Early years settings

  • The early years local authority survey continues on a weekly basis. We estimate 770,000 children are currently attending early years childcare settings – about 59% of the number of children who usually attend childcare in term time [3]. Due to many children attending EY settings on a part-time basis, we would not expect all children to be in attendance on the day of the data collection. On a typical day in the autumn term we expect attendance to be 887,000, due to different and part-time patterns of childcare during the week [4]. We estimate that the 770,000 children currently attending early years settings is approximately 87% of the usual daily level.

[1] The vast majority of schools in the following local authorities were on half term for all or part of last week: Leicester, Leicestershire, Nottingham, Norfolk, Nottinghamshire, Rutland, Swindon, Warrington and Wiltshire. Some schools in other local authorities were also on half term or had inset days - academies are not required to follow local authority term dates and schools can set their own inset days. Approximately 92% of schools were not on half term or inset days on 22 October.

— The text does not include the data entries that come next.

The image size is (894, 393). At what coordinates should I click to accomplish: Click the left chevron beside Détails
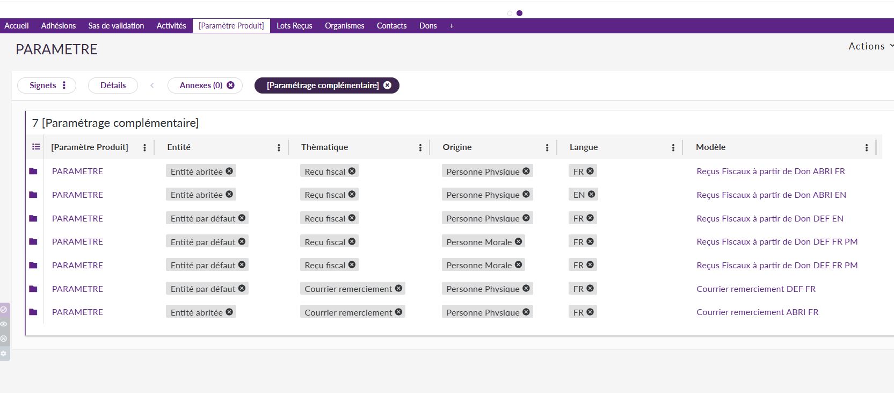(152, 85)
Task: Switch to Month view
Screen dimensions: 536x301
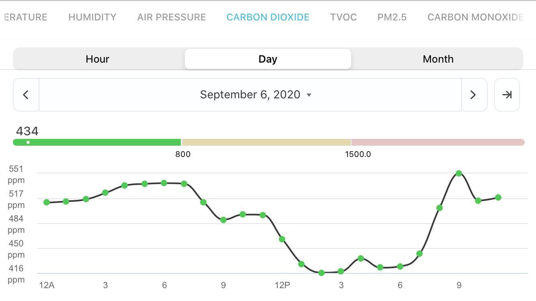Action: click(438, 59)
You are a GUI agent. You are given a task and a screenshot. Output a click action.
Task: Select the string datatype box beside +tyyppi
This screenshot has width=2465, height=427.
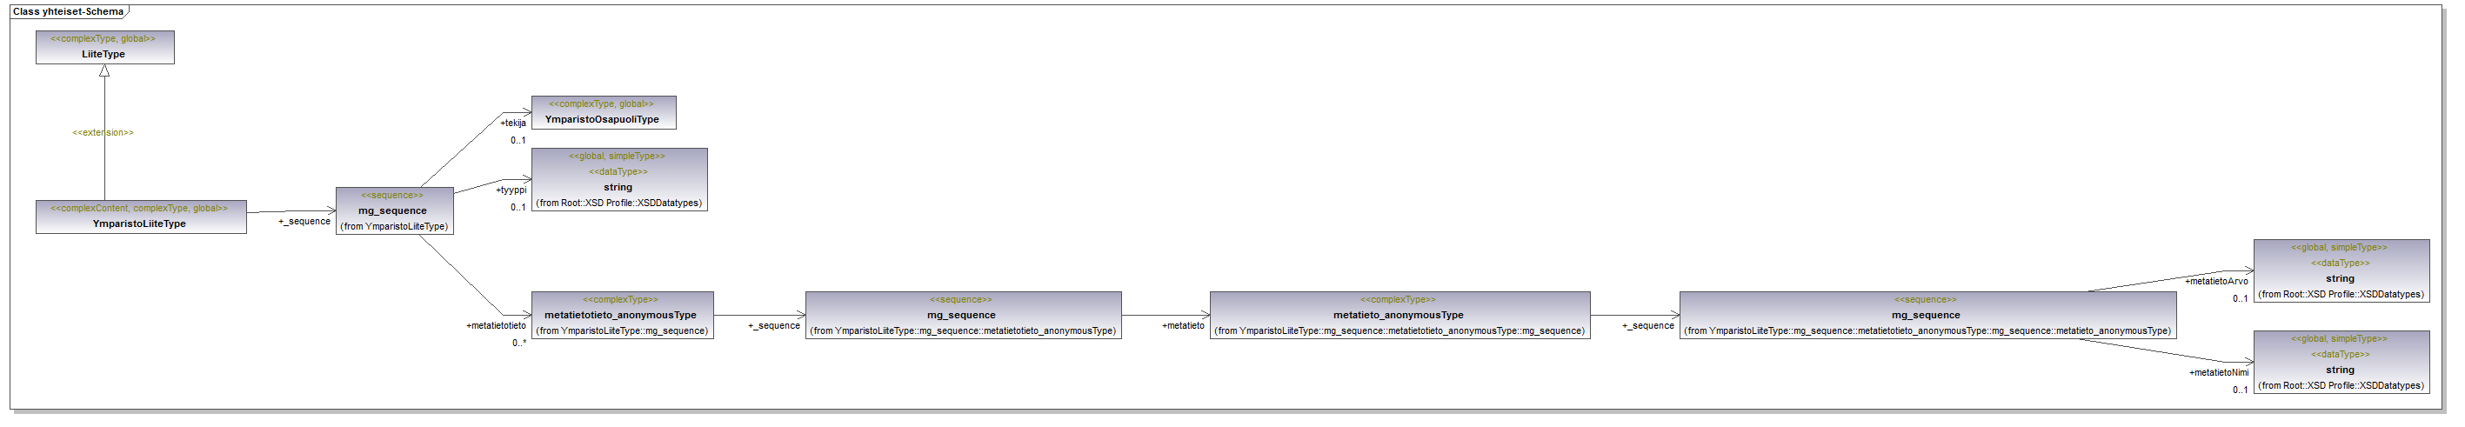point(619,180)
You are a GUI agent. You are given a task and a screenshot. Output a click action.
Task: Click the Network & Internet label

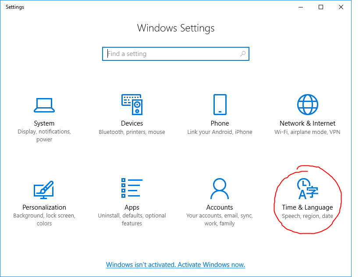307,123
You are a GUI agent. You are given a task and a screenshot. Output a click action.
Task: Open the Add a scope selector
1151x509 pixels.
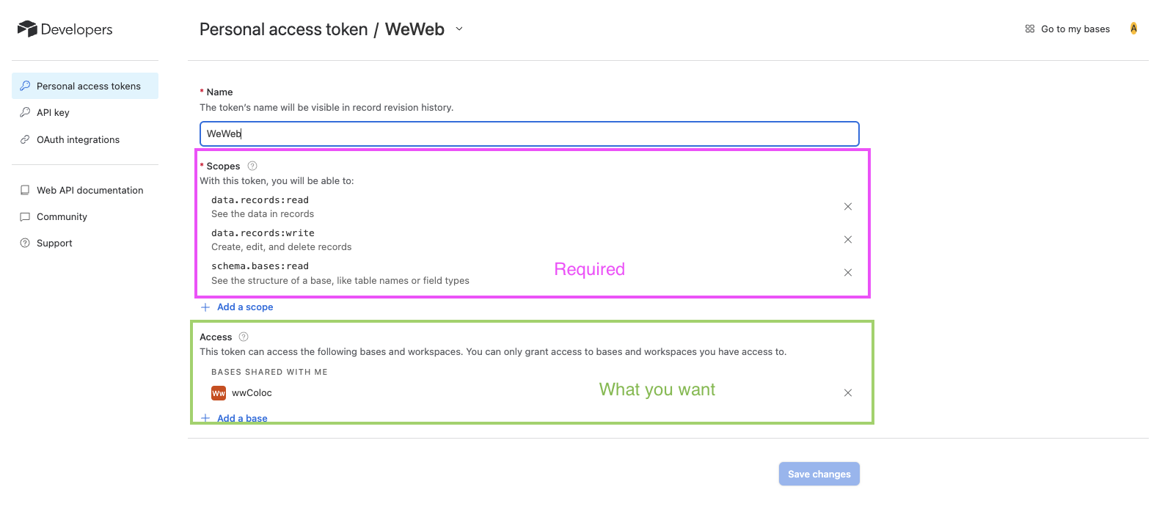[x=245, y=307]
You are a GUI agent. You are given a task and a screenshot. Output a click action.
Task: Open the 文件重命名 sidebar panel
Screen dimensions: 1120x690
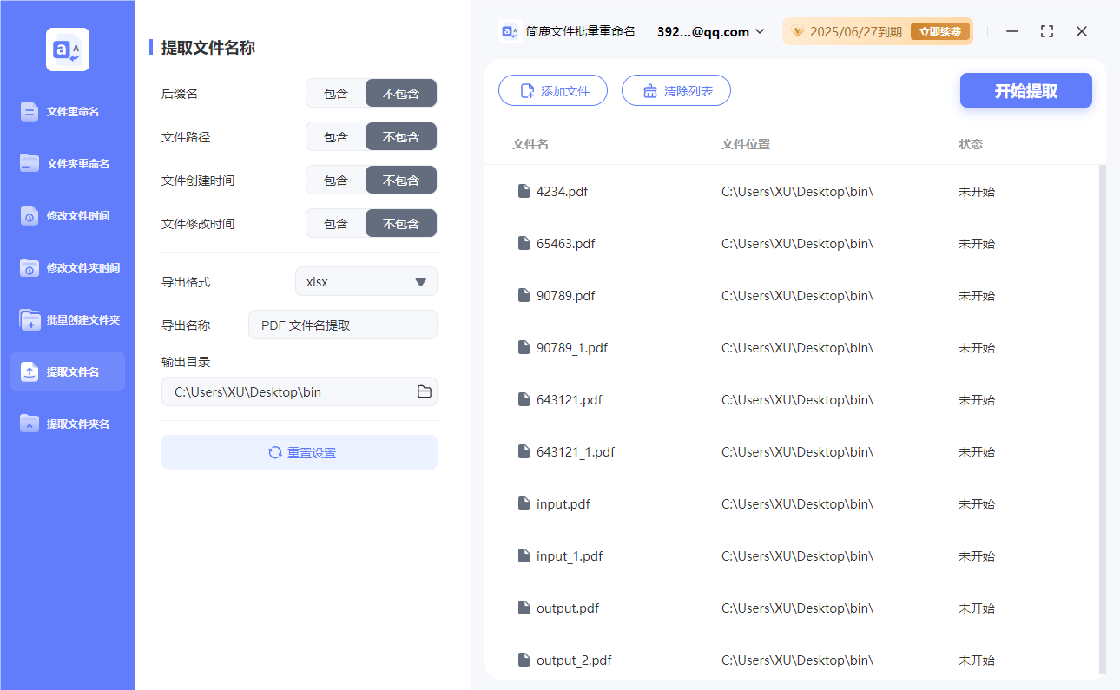67,111
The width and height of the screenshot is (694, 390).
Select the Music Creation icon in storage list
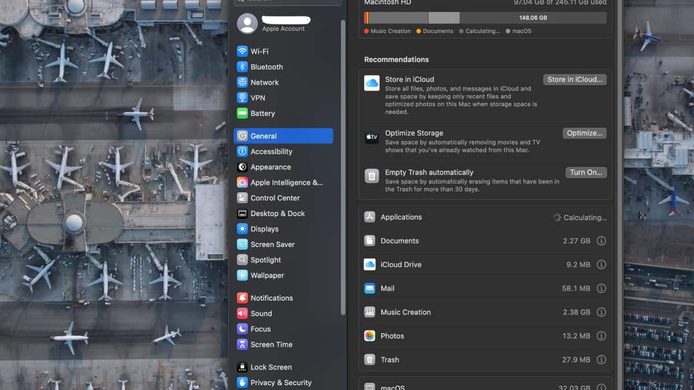tap(370, 312)
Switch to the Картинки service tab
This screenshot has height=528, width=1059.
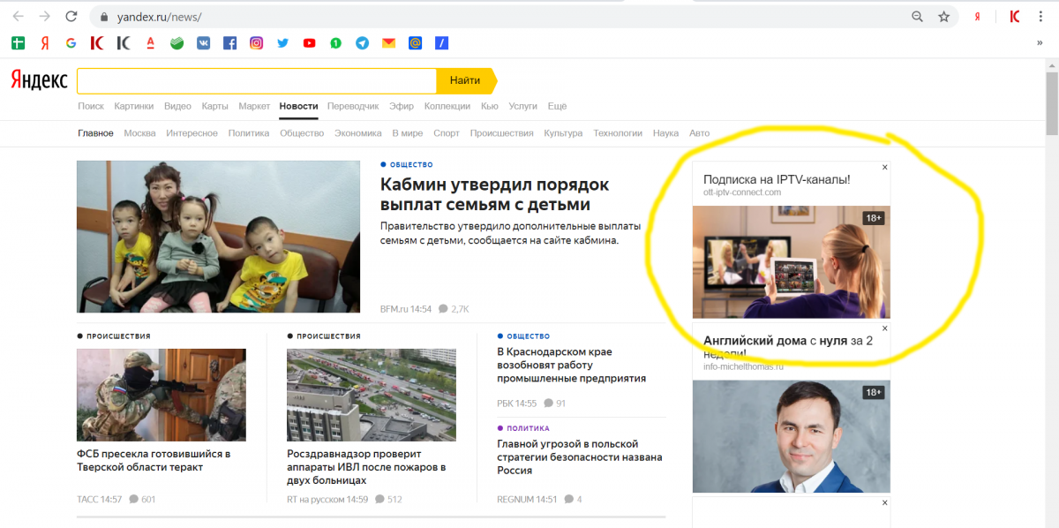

[2] Where COVID-19 related pupil absence categories are combined - for example to report the total proportion of pupils absent due to COVID-19 or the proportion self-isolating that are not a confirmed/suspected case - the proportion is reported as a range to account for possible double counting. Settings are asked to not count pupils in multiple categories, however analysis of responses found evidence of double counting. See ‘Comparability of attendance estimates and typical absence rates’  section of methodology for further details. 

[3] The number of children in term time was estimated using outputs from the Childcare and early years survey of parents: 2019 and ONS National Population Projections: 2018 based. 

[4] LAs are asked to send attendance in EY settings on a typical day of the week. We have calculated normal expected daily attendance based on estimates of the average number of days a child spends in formal childcare on any given day, using the Childcare and early years survey of parents: 2019. For further details please see the methodology section.